Pour leur part, Veltman et al. (2002) ont réalisé une étude qualitative auprès de 20 aidants familiaux. Des entrevues en profondeur ont permis aux participants de

s’exprimer au sujet des dimensions négatives et positives liées à leur expérience de soutien auprès de leur proche atteint d’un trouble mental. Les chercheurs rapportent que des sentiments d’amour, de compassion et d’espoir ressortent des propos des participants. En effet, au-delà de la perte ressentie par les membres de la famille à la suite de l’annonce du diagnostic, certains ont ressentis de l’admiration et du respect pour la personne atteinte, qu’ils voient rivaliser avec la souffrance liée à son trouble mental. Par ailleurs, certains membres de la famille ont constaté une amélioration dans leur relation avec la personne atteinte après l’annonce du diagnostic (Veltman et al., 2002). Enfin, tous les participants à cette étude ont traité des apprentissages qu’ils retirent de cette expérience. Pour certains, ce fut d’apprendre à mieux connaître les rouages du système médical, tandis que pour d’autres, leurs apprentissages ont eu une plus grande portée et les ont amenés à changer leurs conceptions de la vie. En effet, certains ont mentionné que cette expérience leur a appris à être plus altruistes, non seulement avec la personne atteinte qui doit composer avec un trouble mental, mais aussi dans leur vie en général. En outre, Veltman et ses collaborateurs concluent que les membres de la famille qui exercent un rôle de soutien peuvent apprendre de leur expérience en prenant conscience de la force intérieure qu’ils détiennent, en devenant plus confiants en eux-mêmes et en grandissant sur le plan personnel (Veltman et al., 2002).
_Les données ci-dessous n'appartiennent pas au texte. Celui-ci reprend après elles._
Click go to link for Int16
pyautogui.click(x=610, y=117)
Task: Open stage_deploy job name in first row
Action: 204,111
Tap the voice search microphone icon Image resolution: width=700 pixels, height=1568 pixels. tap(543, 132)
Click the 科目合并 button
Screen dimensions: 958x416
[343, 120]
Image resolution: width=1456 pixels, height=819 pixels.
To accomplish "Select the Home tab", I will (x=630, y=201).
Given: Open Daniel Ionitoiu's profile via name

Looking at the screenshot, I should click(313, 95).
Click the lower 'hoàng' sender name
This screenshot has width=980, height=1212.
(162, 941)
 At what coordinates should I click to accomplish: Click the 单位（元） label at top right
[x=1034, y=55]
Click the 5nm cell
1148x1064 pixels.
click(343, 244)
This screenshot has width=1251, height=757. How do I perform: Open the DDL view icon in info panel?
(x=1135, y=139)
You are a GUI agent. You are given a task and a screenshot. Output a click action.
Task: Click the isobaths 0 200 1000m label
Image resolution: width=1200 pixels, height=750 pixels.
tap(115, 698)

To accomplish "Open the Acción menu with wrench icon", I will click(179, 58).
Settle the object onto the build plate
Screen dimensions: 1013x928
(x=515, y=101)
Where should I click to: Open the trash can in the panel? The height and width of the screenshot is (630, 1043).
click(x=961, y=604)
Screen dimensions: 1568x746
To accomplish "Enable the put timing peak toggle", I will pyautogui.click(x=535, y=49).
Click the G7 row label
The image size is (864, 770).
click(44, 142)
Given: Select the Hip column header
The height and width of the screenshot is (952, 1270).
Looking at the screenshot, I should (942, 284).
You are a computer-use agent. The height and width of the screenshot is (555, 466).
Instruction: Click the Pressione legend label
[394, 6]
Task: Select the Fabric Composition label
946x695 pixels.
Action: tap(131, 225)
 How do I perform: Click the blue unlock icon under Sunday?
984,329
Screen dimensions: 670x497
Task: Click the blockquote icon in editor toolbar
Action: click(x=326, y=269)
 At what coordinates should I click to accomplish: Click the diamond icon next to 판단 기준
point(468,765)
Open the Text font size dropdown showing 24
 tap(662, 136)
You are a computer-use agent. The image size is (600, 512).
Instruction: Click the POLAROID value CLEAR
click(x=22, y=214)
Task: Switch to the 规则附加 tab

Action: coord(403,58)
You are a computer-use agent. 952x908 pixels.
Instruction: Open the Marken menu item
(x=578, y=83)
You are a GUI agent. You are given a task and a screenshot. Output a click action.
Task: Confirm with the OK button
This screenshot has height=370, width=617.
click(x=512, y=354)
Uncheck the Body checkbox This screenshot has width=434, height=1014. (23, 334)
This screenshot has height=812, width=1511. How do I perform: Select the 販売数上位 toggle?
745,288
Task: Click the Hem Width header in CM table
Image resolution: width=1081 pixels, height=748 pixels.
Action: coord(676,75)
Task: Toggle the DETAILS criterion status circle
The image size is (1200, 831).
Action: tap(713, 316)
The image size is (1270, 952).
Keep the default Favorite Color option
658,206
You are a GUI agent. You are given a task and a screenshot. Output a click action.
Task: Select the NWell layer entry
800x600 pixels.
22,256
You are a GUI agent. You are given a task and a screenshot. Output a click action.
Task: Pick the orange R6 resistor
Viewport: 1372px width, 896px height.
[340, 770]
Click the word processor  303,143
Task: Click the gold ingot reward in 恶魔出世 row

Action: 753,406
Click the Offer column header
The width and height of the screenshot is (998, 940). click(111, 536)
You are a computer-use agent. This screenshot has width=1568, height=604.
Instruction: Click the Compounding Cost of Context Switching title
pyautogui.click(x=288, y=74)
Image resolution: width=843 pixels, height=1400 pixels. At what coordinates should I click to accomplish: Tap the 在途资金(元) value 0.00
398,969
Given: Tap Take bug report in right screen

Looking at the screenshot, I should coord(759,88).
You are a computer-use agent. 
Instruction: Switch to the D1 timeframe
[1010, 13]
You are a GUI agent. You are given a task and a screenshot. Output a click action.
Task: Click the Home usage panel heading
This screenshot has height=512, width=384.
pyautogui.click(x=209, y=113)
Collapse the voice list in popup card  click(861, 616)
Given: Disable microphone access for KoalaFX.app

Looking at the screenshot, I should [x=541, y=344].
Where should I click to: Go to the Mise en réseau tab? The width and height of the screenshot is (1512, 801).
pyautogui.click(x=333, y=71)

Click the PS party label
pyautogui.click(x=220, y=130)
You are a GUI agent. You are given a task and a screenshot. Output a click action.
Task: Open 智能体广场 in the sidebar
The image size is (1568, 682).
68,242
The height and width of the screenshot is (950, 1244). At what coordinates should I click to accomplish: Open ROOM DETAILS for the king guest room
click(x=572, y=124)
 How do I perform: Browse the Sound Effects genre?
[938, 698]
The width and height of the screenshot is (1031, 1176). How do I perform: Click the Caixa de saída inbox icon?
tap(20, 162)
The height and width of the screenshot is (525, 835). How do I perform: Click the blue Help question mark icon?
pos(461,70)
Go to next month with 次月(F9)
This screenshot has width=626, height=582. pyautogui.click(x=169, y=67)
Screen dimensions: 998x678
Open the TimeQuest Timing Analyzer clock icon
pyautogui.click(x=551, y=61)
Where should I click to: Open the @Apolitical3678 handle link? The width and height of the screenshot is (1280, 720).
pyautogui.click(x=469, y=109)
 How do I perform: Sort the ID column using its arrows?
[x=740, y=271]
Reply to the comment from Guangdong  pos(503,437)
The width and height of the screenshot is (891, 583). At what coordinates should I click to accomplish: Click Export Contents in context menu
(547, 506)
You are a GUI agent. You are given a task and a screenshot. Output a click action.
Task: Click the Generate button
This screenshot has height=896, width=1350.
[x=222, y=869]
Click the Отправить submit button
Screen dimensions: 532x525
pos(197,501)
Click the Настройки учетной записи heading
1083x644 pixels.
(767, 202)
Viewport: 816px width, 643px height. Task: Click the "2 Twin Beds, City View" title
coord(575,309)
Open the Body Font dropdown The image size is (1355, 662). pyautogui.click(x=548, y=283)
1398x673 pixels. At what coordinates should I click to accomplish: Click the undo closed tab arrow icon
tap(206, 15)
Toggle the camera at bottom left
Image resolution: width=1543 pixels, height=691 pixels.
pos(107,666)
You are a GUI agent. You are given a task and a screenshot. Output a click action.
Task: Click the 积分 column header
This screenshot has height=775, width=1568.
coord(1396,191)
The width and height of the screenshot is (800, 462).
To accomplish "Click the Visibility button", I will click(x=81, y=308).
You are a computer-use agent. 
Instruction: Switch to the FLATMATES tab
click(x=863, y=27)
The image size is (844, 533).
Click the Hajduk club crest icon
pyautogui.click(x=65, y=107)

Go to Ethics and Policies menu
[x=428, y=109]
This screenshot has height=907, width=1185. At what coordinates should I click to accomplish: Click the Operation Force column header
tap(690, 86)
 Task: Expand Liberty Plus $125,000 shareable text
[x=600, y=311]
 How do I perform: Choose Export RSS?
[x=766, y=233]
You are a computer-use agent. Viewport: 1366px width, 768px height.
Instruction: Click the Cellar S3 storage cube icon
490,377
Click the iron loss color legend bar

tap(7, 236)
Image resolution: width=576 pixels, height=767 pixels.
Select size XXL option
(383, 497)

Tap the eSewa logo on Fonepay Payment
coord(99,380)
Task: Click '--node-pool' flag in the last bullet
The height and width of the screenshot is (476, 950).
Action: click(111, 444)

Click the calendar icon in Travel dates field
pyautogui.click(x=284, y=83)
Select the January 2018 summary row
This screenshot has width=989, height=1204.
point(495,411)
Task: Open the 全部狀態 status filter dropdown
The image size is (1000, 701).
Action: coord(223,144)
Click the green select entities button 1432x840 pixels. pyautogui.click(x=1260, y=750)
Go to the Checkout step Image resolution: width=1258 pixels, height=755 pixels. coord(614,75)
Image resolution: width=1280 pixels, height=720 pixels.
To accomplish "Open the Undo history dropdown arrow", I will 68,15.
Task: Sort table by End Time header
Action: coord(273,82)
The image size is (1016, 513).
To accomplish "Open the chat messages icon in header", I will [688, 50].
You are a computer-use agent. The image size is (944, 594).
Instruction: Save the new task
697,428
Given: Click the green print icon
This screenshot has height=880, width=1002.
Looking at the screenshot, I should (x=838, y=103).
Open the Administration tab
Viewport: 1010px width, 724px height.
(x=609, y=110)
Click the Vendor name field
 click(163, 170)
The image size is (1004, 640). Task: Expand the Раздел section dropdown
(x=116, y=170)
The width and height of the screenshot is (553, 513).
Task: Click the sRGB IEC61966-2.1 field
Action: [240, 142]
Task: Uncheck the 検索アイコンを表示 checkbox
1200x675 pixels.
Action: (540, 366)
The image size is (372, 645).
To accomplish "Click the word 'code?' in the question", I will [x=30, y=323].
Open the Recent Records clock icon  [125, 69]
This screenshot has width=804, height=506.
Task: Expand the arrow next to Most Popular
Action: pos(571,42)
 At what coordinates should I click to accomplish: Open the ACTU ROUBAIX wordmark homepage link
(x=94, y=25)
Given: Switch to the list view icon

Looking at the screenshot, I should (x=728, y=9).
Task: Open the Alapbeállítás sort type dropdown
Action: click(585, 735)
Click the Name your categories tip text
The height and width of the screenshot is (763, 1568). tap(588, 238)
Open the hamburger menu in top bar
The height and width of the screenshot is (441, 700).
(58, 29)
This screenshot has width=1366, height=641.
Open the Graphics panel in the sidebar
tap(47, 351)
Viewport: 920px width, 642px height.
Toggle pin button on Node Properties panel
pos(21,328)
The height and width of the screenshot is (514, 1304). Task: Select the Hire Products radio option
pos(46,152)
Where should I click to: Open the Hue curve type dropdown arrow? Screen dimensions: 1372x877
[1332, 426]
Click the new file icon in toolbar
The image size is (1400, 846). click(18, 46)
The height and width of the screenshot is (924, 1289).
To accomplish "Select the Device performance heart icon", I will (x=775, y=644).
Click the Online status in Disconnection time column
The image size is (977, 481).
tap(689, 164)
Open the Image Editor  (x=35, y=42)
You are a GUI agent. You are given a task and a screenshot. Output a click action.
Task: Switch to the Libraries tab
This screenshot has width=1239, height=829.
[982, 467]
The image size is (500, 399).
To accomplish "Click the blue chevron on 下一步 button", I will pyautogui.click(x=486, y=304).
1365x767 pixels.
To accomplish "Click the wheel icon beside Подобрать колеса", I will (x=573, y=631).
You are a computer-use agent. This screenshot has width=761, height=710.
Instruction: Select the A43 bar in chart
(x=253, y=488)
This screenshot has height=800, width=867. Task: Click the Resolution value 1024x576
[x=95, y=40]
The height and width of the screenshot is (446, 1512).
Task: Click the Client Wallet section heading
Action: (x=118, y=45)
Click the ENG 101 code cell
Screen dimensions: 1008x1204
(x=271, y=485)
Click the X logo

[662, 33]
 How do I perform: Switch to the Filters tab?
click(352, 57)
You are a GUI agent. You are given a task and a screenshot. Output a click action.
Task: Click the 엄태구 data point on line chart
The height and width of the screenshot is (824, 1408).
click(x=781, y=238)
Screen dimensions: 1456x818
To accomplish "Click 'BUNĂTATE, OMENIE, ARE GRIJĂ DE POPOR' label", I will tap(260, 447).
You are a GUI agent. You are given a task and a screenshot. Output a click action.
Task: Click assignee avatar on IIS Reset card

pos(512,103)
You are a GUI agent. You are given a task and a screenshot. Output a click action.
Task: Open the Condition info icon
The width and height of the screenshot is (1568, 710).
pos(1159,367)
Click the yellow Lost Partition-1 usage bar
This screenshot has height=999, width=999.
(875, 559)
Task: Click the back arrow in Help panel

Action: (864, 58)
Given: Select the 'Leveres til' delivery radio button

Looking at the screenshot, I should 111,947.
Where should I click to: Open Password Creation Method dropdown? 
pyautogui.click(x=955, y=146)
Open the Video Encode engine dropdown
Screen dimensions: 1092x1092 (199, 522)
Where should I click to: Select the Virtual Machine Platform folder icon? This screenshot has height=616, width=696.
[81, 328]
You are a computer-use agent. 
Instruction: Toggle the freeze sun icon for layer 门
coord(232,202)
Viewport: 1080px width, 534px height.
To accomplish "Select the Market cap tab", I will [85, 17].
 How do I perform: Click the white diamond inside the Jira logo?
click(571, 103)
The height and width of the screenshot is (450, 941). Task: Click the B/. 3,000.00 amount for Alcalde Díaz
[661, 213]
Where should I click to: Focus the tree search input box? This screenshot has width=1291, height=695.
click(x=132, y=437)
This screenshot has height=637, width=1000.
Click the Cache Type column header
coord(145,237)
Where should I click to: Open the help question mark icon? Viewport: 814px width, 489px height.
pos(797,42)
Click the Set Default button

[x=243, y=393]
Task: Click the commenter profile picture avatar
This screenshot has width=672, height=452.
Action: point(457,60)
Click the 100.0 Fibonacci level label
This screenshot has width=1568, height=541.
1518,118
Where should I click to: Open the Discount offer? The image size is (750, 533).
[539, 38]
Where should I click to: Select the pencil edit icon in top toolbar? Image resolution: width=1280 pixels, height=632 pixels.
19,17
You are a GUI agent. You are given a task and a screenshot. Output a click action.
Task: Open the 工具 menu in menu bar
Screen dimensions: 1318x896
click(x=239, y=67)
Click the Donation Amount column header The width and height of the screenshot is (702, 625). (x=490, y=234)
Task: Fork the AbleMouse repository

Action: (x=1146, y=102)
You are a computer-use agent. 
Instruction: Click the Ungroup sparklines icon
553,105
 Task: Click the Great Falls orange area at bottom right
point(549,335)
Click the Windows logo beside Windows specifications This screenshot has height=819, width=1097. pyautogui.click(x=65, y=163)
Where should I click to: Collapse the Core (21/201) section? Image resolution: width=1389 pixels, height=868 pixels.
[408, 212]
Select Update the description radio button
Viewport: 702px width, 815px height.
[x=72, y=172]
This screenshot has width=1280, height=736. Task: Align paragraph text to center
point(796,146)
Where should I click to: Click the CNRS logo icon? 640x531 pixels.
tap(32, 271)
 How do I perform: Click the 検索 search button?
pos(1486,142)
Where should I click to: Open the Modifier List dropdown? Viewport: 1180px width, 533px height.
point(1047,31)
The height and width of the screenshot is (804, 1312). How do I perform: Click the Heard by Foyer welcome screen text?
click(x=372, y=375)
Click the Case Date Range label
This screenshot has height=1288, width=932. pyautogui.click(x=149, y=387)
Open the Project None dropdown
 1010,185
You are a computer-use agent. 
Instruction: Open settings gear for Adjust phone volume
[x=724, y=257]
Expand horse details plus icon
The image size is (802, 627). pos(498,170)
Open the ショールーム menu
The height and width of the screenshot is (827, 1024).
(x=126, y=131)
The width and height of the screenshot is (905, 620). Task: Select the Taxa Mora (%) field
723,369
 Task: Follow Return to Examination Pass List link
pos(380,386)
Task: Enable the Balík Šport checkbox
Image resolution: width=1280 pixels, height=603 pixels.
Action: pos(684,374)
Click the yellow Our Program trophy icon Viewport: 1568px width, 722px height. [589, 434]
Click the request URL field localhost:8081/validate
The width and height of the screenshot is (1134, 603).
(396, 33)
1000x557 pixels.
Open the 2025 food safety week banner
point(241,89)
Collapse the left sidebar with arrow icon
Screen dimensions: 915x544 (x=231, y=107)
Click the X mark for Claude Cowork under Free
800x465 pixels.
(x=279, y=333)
Faisant consensus chez les chercheurs recensés dans le cadre de cette thèse, ces résultats vont au-delà des recherches précédentes, en ajoutant du poids aux données qui émergent peu à peu au sujet des aspects positifs liés à l’expérience de soutien. Ces résultats contribuent à mettre l’accent sur les compétences que détiennent les membres de la famille pour composer avec une situation difficile, des éléments que Marsh et Lefley (1996) ont également souligné en traitant du potentiel de résilience des familles, en réponse à un événement qu’elles qualifient de dévastateur (Marsh & Lefley, 1996). Dans le contexte des troubles psychotiques en début d’évolution et donc, dans le cas de jeunes adultes composant nouvellement avec un trouble mental, ces résultats sont cruciaux et doivent être soulignés afin de mettre en évidence le potentiel de rétablissement détenu aussi bien par les personnes atteintes, que par les membres de leur famille qui exercent un rôle de soutien auprès d’eux.